The U.S.’s official aid agency has signed an agreement with national utility Vietnam Electricity (EVN) for rooftop solar power generation.
The Vietnam Urban Energy Security project, which the United States Agency for International Development (USAID) funds and runs, formalized a partnership Monday to support EVN’s efforts to expand rooftop solar (RTS) energy generation.
Power demand in Vietnam is growing by 10 percent annually, making it critical for the country to use modern, clean technologies to sustain its rapid economic growth while also protecting human health and the environment.
Vietnam’s demand for electricity might rise to 90,000 MW by 2025 and double that by 2030, the Ministry of Industry and Trade has said. The current capacity is more than 68,000 MW in the first 11 months, up 3.19 percent against the same period last year.
EVN has set a high target for RTS capacity by 2025 and is putting in place tools to help consumers understand how to adopt cleaner energy.
By September 2019 the registered capacity of solar power plants had reached 25,000 MW, racing ahead of the government’s target of 4,000 MW by 2025, according to EVN.
It said renewables currently account for 9 percent of Vietnam’s energy mix, surpassing the target of 7 percent set for 2020.
But RTS adoption would threaten EVN’s revenues and potentially the power grid by reducing voltage quality and causing power losses, USAID said.
To address these challenges, and ultimately increase RTS capacity, EVN will conduct utility financial impact analyses of various rooftop solar deployment scenarios in Da Nang with support from USAID through the new agreement.
Policymakers and EVN would be informed about the short-term impacts in the early phases of their rooftop solar programs, the aid agency said.
Through the agreement, USAID will also help EVN evaluate rooftop solar systems in its distribution network, build its capacity to mitigate adverse impacts to the grid and design and run innovative communication campaigns to promote rooftop solar.

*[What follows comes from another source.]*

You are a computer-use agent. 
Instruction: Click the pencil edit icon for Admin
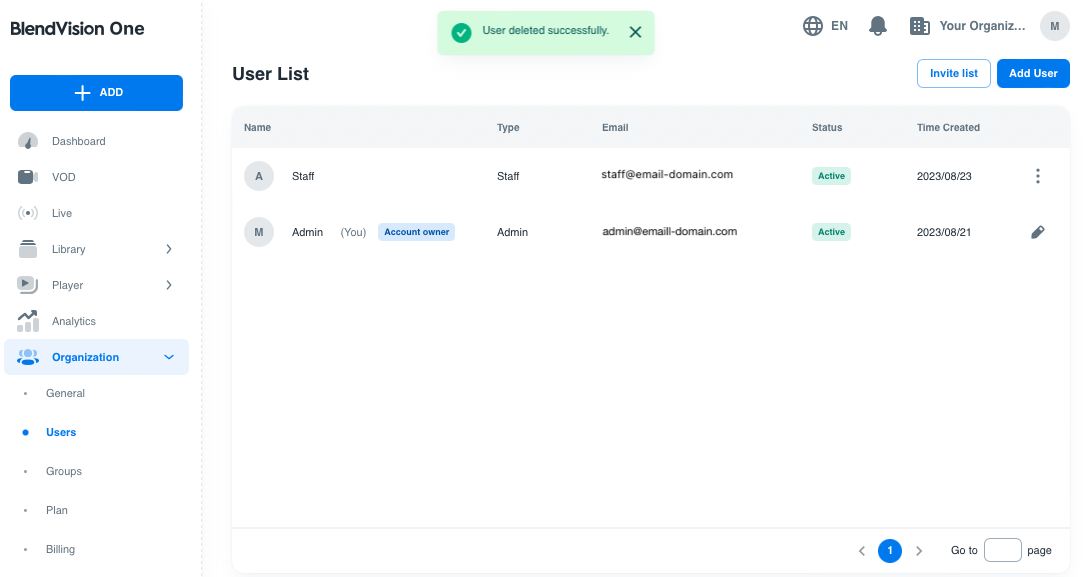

“We are excited to work with EVN and hope our extensive experience promoting clean energy in the region, access to technical expertise and global convening power will help Vietnam realize its goals in renewable energy,” Ann Marie Yastishock, mission director at USAID Vietnam, said.
The $14-million Vietnam Urban Energy Security project was instituted in November last year, and will be run through 2023.
At its launch, USAID had said the project would promote advanced energy solutions in HCMC and Da Nang to support deployment of household rooftop solar and next generation battery storage technologies, cleaner forms of transportation such as electric vehicles and other innovative solutions suitable for local conditions.
The ministry has warned of power shortages of 3.7 billion kWh in 2021 and nearly 10 billion kWh the following year as construction of new thermal and gas-fired plants fall behind schedule.
The shortage will peak in 2023 at around 15 billion kWh before starting to drop to 7 billion kWh and 3.5 billion kWh in 2024 and 2025.
Earlier this month EVN signed agreements to buy power from two hydropower plants and one coal-fired power plant in Laos from 2024.
In January it had signed deals with two other Laotian companies to buy 1.5 billion kWh of power each in 2021 and 2022.